■ Exercise brief ■
Go over the data below line by line, and state how many lines contain the string "Thing". Give the number only.
Given data START
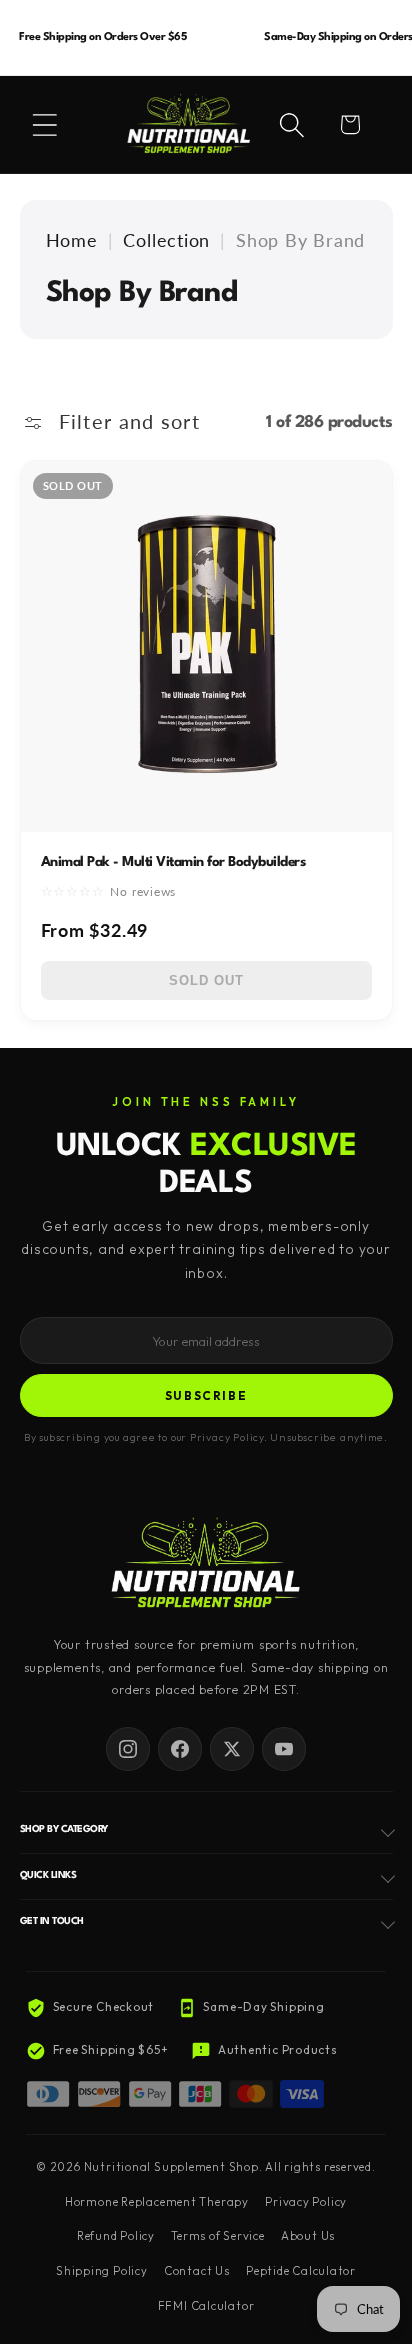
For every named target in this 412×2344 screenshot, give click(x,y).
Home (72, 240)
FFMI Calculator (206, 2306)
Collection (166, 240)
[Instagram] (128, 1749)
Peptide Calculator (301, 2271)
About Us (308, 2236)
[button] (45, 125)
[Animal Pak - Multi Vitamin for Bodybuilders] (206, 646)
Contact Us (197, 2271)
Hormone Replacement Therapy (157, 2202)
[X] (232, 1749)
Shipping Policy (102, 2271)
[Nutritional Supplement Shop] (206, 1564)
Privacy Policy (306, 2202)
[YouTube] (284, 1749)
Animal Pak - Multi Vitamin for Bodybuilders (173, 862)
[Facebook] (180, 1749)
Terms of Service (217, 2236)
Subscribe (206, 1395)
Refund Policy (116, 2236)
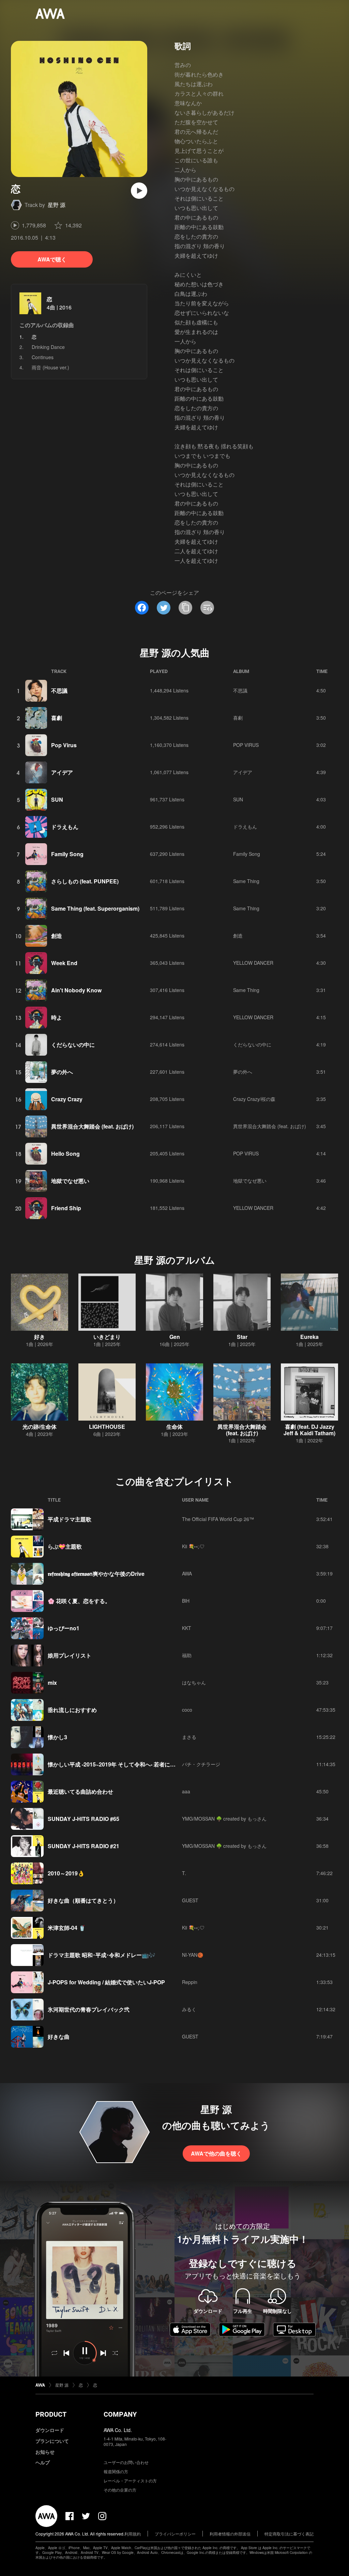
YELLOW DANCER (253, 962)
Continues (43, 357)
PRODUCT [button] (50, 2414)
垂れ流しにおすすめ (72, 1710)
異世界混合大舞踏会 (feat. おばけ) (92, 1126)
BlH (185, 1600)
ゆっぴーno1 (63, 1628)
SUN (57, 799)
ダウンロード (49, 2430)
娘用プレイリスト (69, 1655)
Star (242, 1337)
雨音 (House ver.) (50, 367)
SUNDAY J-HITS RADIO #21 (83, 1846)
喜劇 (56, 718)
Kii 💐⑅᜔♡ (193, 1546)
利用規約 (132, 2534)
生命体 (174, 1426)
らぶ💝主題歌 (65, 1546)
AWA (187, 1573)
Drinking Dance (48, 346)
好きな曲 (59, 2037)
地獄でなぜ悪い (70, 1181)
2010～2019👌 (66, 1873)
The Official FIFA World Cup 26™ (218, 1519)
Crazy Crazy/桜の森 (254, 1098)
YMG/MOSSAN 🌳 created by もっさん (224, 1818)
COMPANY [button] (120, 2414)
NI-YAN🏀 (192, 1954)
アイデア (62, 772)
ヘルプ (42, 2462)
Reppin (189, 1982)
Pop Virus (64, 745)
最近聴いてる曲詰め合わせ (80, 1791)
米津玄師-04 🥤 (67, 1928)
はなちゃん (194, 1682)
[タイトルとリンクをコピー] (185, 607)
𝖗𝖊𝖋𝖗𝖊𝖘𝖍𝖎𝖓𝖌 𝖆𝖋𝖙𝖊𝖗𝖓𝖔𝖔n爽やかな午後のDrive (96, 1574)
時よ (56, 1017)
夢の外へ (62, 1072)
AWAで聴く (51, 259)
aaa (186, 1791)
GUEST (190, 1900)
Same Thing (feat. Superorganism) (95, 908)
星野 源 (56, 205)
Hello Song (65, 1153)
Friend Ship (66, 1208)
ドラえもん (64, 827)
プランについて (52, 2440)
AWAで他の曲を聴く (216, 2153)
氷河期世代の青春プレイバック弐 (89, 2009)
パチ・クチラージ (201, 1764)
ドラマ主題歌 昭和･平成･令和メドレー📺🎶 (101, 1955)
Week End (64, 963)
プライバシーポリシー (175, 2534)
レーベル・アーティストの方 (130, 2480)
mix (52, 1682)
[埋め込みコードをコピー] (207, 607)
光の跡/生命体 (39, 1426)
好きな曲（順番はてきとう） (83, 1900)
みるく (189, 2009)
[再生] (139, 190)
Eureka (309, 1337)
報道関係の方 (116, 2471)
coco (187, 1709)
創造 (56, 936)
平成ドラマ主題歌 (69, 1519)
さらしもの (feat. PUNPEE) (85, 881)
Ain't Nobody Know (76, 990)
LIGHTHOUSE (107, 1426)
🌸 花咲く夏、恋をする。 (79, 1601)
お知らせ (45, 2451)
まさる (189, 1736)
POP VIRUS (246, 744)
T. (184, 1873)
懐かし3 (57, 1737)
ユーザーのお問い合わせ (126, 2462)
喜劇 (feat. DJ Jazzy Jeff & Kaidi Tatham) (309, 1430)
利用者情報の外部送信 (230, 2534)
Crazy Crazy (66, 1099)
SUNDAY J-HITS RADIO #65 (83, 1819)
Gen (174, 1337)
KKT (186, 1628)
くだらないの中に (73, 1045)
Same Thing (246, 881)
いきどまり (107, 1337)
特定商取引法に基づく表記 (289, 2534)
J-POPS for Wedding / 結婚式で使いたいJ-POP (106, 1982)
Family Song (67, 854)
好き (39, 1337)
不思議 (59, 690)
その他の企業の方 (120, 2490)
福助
Given data END
Given data START
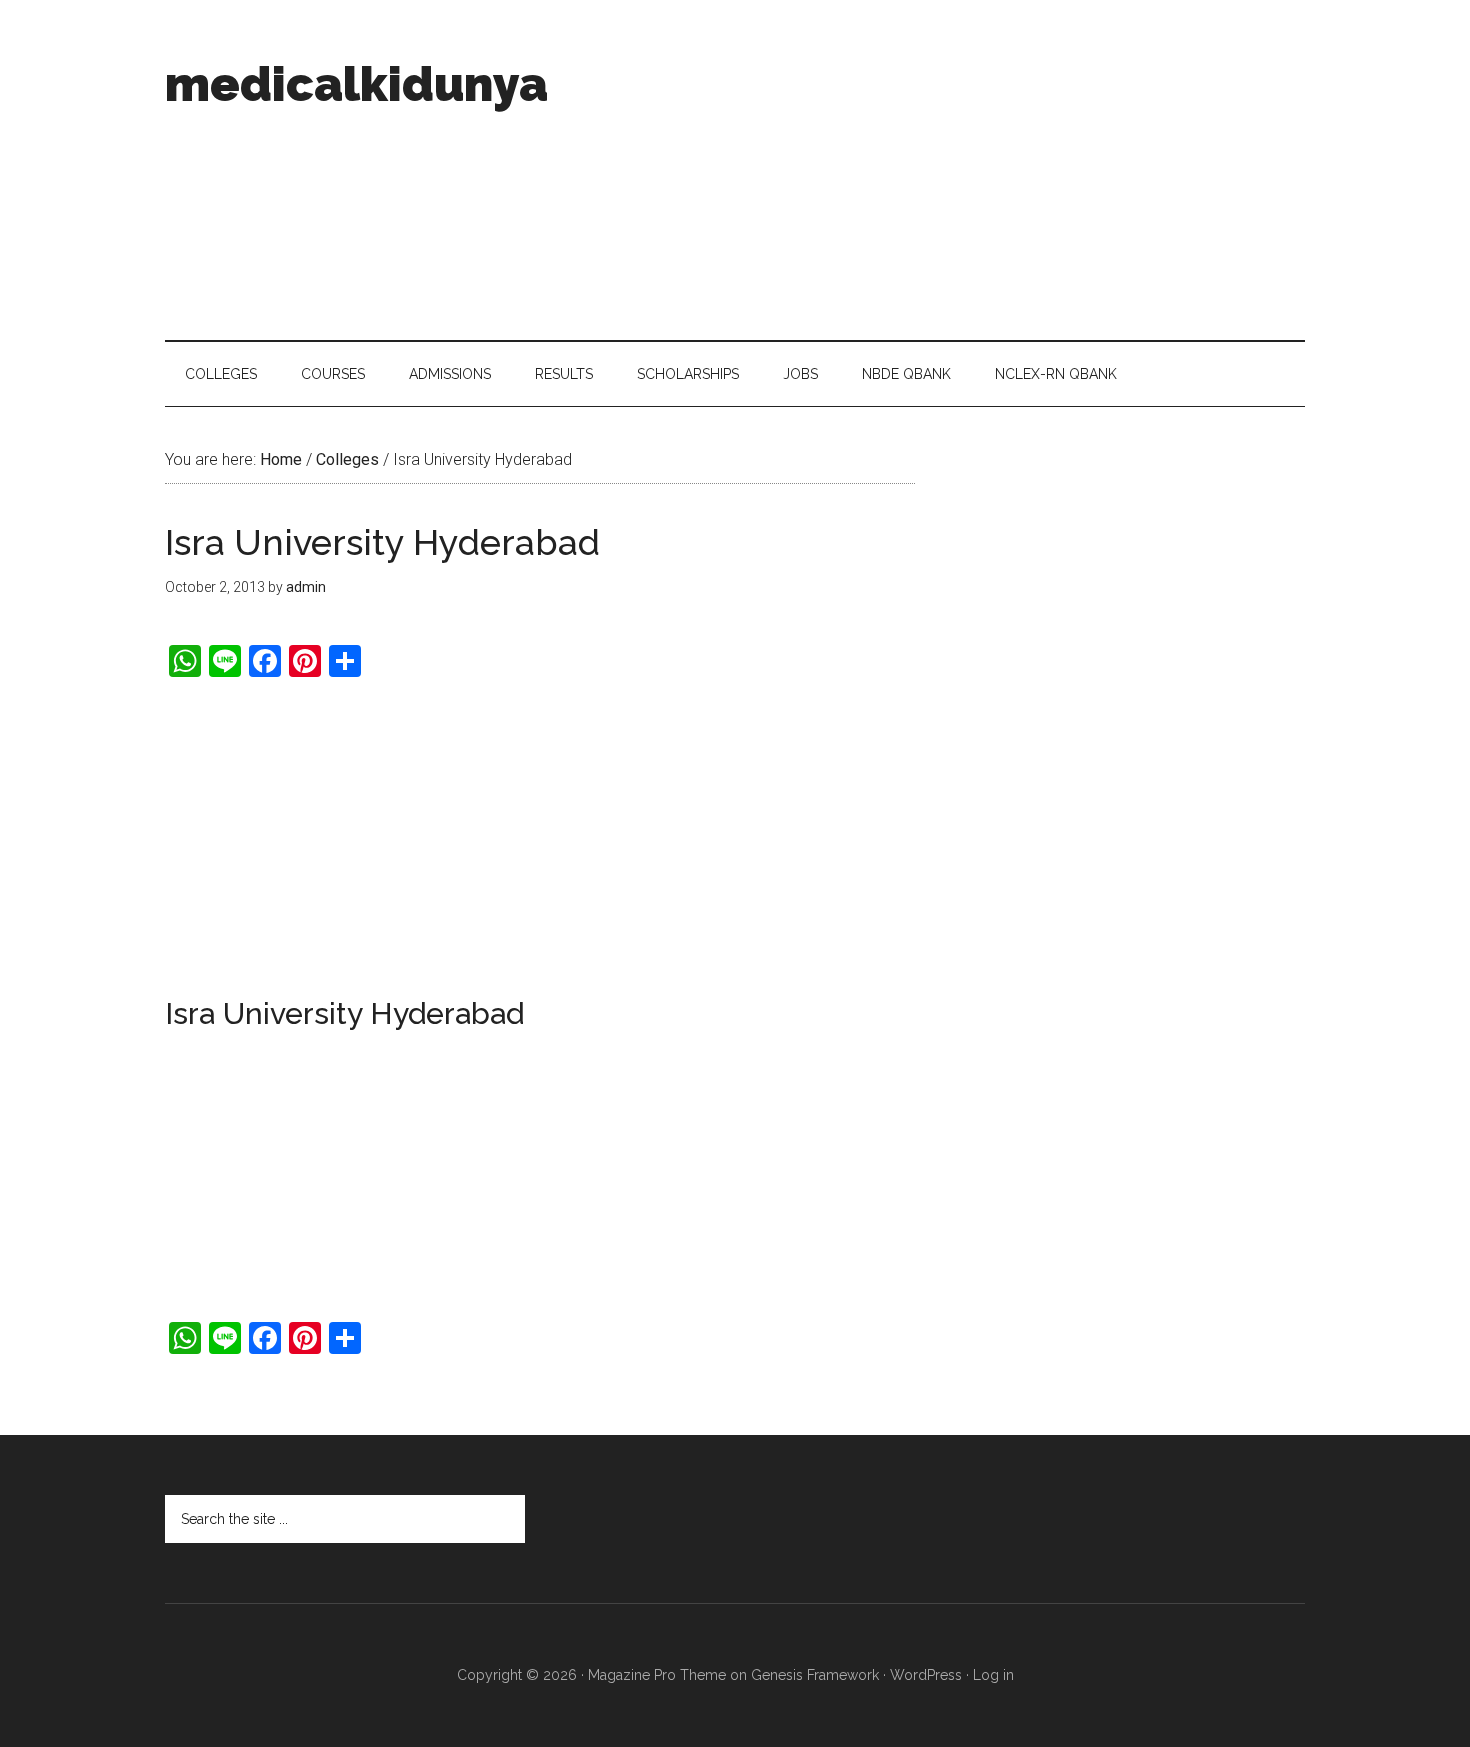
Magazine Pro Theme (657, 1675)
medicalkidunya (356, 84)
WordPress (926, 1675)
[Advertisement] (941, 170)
Given data END
Given data START
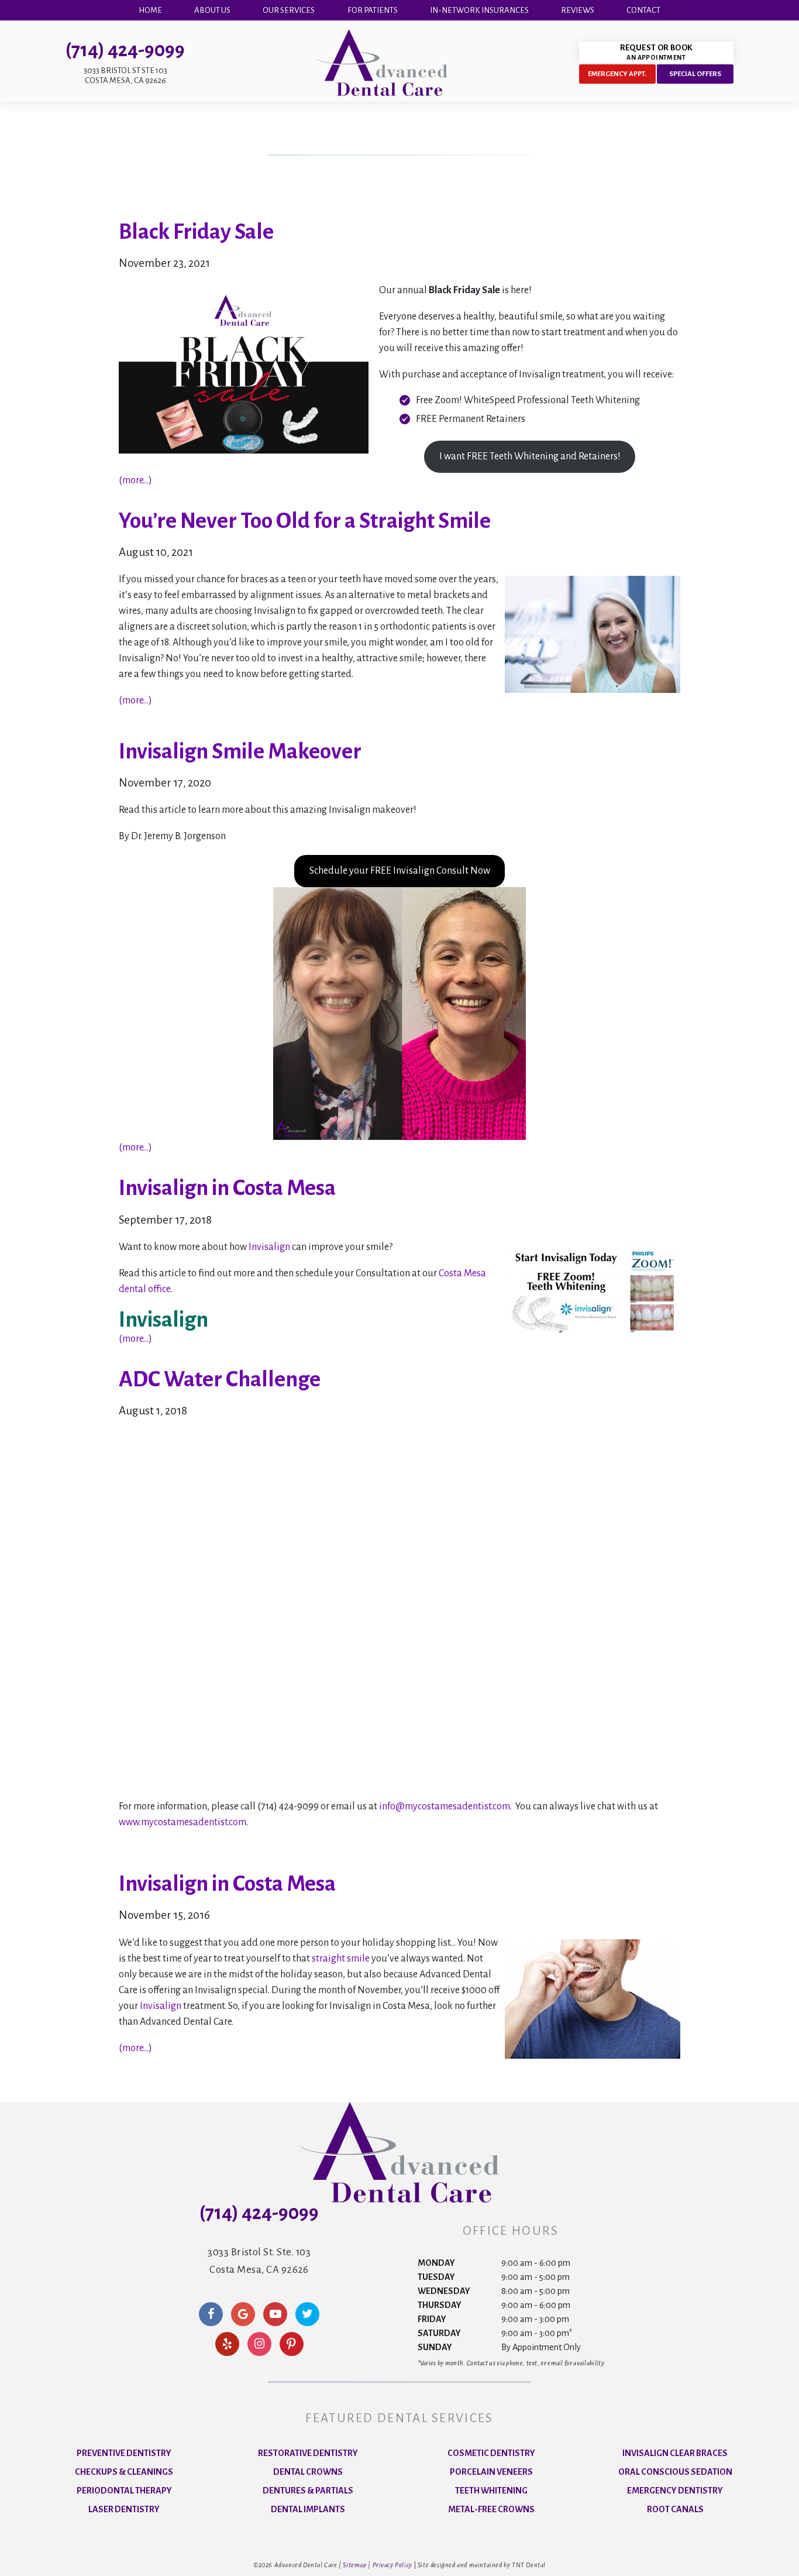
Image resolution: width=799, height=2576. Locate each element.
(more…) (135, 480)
Given data END
■ Output ■
2